The data collected comprised diagnosis and year of diagnosis, coexisting hand pathologies, need for surgical intervention and its timing, and use of corticosteroid injections. Additionally, information on bilaterality and recurrence of hand pathology was recorded. Demographic variables included age, sex, body mass index (BMI, kg/m²), duration of diabetes, and cardiovascular risk factors (smoking, alcohol use, hypertension, dyslipidemia, and the intensity of lipid-lowering therapy per the 2019 ACC/AHA guidelines [11]). The type of diabetes treatment (multiple daily insulin injections or continuous subcutaneous insulin infusion) and the presence of microvascular (retinopathy, nephropathy, or distal symmetric polyneuropathy) and macrovascular complications (presence of ischemic heart disease, acute cerebrovascular events, acute pulmonary edema, peripheral artery disease, and diabetic foot) were also documented. Smoking was defined as consuming at least one cigarette, cigar, or pipe per day (excluding electronic cigarettes), and ex-smokers were defined as those who previously met this criterion but had quit by the time of the study.

Laboratory variables included the mean of the three most recent glycated hemoglobin (HbA1c) values before DH diagnosis (or, for controls, the values closest to the matched case’s diagnosis date), lipid profile (total cholesterol, LDL-C, HDL, and triglycerides), and renal profile (glomerular filtration rate estimated using CKD-EPI and microalbuminuria classified per KDIGO 2024 guidelines [12]). Diabetic retinopathy was categorized based on the International Clinical Diabetic Retinopathy Severity Scale [13] and recorded as present or absent. HbA1c was routinely measured using high-performance liquid chromatography (ADAMS A1c HA8180 V ARKRAY®), and cholesterol was analyzed using enzymatic methods (Alinity C Cholesterol Reagent Kit, Abbott).
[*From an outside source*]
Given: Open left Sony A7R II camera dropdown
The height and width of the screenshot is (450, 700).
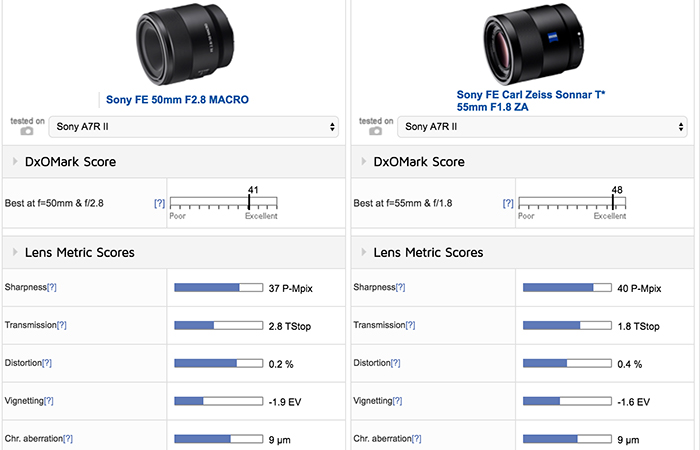Looking at the screenshot, I should [193, 127].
Continuous glucose monitoring metrics near the diagnosis of DH were also included, such as average glucose (mg/dL), time in range (70–180 mg/dL), time below range (< 70 mg/dL), time above range (> 180 mg/dL), and glucose variability coefficient.

Statistical analysis

Quantitative variables were expressed as mean and standard deviation if they followed a normal distribution and median and interquartile range if they did not. Normality of continuous variables was assessed using the Shapiro-Wilk test. As all variables followed a normal distribution, results are presented as mean ± standard deviation. Qualitative variables were presented as absolute frequencies and percentages.

To explore the relationship between HbA1c and the presence of diabetic hand, a LOESS curve (locally estimated scatterplot smoothing) was constructed to visually assess the association.
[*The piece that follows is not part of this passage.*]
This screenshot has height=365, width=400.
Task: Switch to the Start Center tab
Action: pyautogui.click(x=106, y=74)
To address the lack of randomization and minimize confounding bias, a propensity score matching method was applied. Cases were matched to two controls using nearest-neighbor matching without replacement. Propensity scores were calculated using logistic regression models, including age, sex, diabetes duration, and retinopathy presence as covariates. This approach resulted in 45 cases matched to 90 controls, comprising a total sample of 135 individuals.
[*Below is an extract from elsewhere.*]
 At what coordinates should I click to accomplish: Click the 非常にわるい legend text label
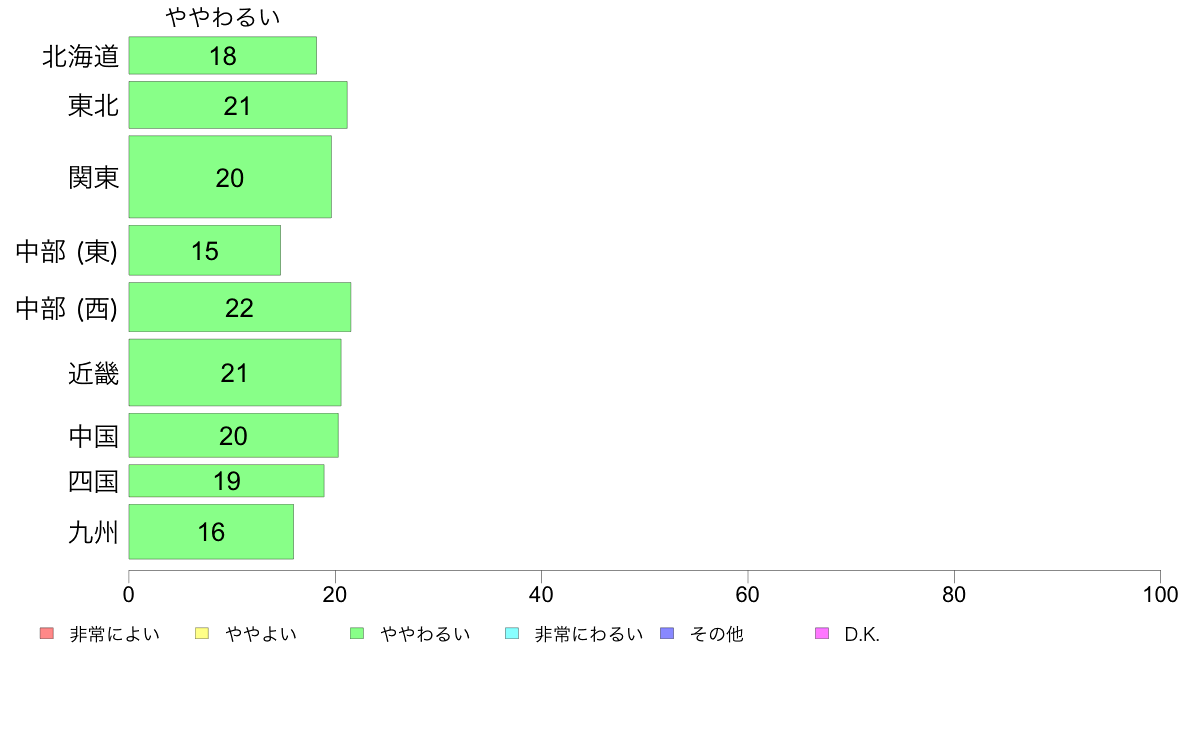tap(588, 634)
Bivariate differences between cases and controls were conducted using Student’s t-tests or Mann-Whitney U tests for quantitative variables and chi-square tests for categorical variables. For comparisons of normally distributed quantitative variables across multiple categories, ANOVA was used; for non-normal distributions, the Kruskal-Wallis test was applied. A conditional logistic regression model for matched data was developed, adjusting for covariates that were not well-balanced in univariate analyses and that could influence the development of DH.

Statistical analyses were performed using STATA version 17.0 BE-Basic Edition (Lakeway Drive, College Station, TX, USA). A p-value < 0.05 was considered significant.

Ethics

The study protocol was approved by the local Research Ethics Committee and conducted in accordance with the Declaration of Helsinki relating to human studies (Study number 024–5691). The study adhered to the “Strengthening the Reporting of Observational Studies in Epidemiology (STROBE)” guidelines [14].